Farmers need market advice

IRISH farmers could do with better marketing advice.

Cattle buyers are generally in the dark about what their eventual selling price will be. With the grain harvest nearly completed, many growers still do not know what their final price per tonne will be – and probably will not know for several weeks.

Maybe some farmers like it like that, and rely on their personal skills at assessing the market to keep them a step ahead and know when to strike a deal.

“The most successful people in life are generally those who have the best information,” said late 19th century British Prime Minister Benjamin Disraeli.

And market information is more valuable than ever in farming when, for example, grain prices were seldom more volatile and unpredictable – even if they are going in the right direction (from a grower’s point of view).

As for Irish beef cattle prices, who would have expected them to be so static all the year, especially now that global meat prices have hit a 20-year high.

Just across the border, northern farmers are better informed.

The standard of marketing advice provided by the Livestock and Meat Commission is reflected in their weekly bulletins.

In a recent report on the complex relationship between price trends in Scotland and Northern Ireland, they tipped cattle farmers off that the differential between local prices and those in Scotland has widened significantly in recent months.

Using detailed figures for the trend in exports from the North to Scotland, and transport costs to Scottish meat plants, they were able to advise that the first 2 to 8p/kg of the price differential goes on transport, and profitability after that depended on prices for each grade, bonuses, deductions and kill charges.
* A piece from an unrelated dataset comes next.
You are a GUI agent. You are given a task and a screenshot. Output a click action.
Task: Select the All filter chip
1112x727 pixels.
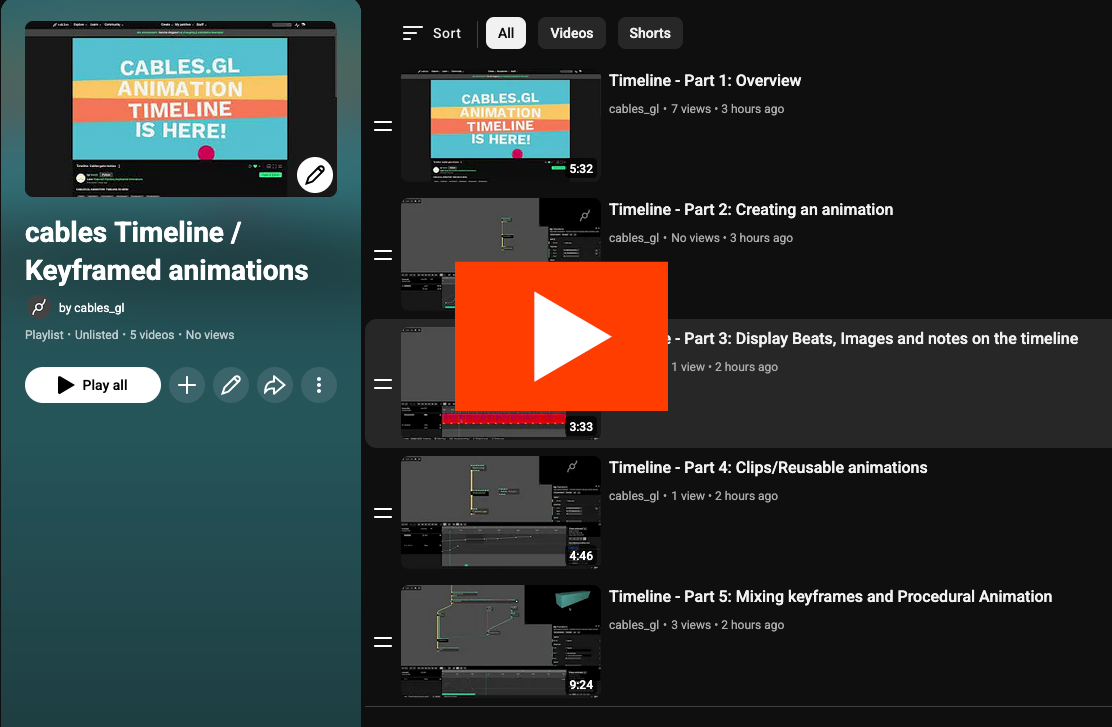[x=506, y=33]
The bulletin went on to consider store cattle prices, including the contribution that non-commercial farmers may be making to store cattle demand.

Funding for the LMC comes from cattle and sheep farmers who pay £1 and 20p per animal slaughtered, and £1 and 10p from processors. Commercial income is also generated, by their carcass classification and rural payments agency services.

Bord Bia provides useful weekly historical data on prices of cattle, sheep, pigs, dairy products, cereals and fish – but is not as farmer-orientated as the LMC.

Bord Bia’s funding includes a levy per head on slaughtered or exported livestock of €1.90 per head for cattle, 25c per head for sheep and 25c per head for pigs.

On the face of it, LMC, which has a staff of up to 45, seems to do a better job of advising farmers. However, it may be unfair to compare the livestock marketing advice from the two organisations. Perhaps southern Irish cattle market trends are genuinely difficult to predict?

After all, there are four times more cattle in the south, where beef exports play a much bigger role in the market.

In any case, Bord Bia’s staff of about 100 cover market development, promotion and information services for the entire food, drink and horticulture sectors.

As for predictions on grain markets, prices depend on such a multitude of factors – weather in the big exporting countries, speculators, demand for animal feeds, autumn plantings, bad weather downgrading wheat from milling to feed quality – that any advice must be taken with a pinch of salt.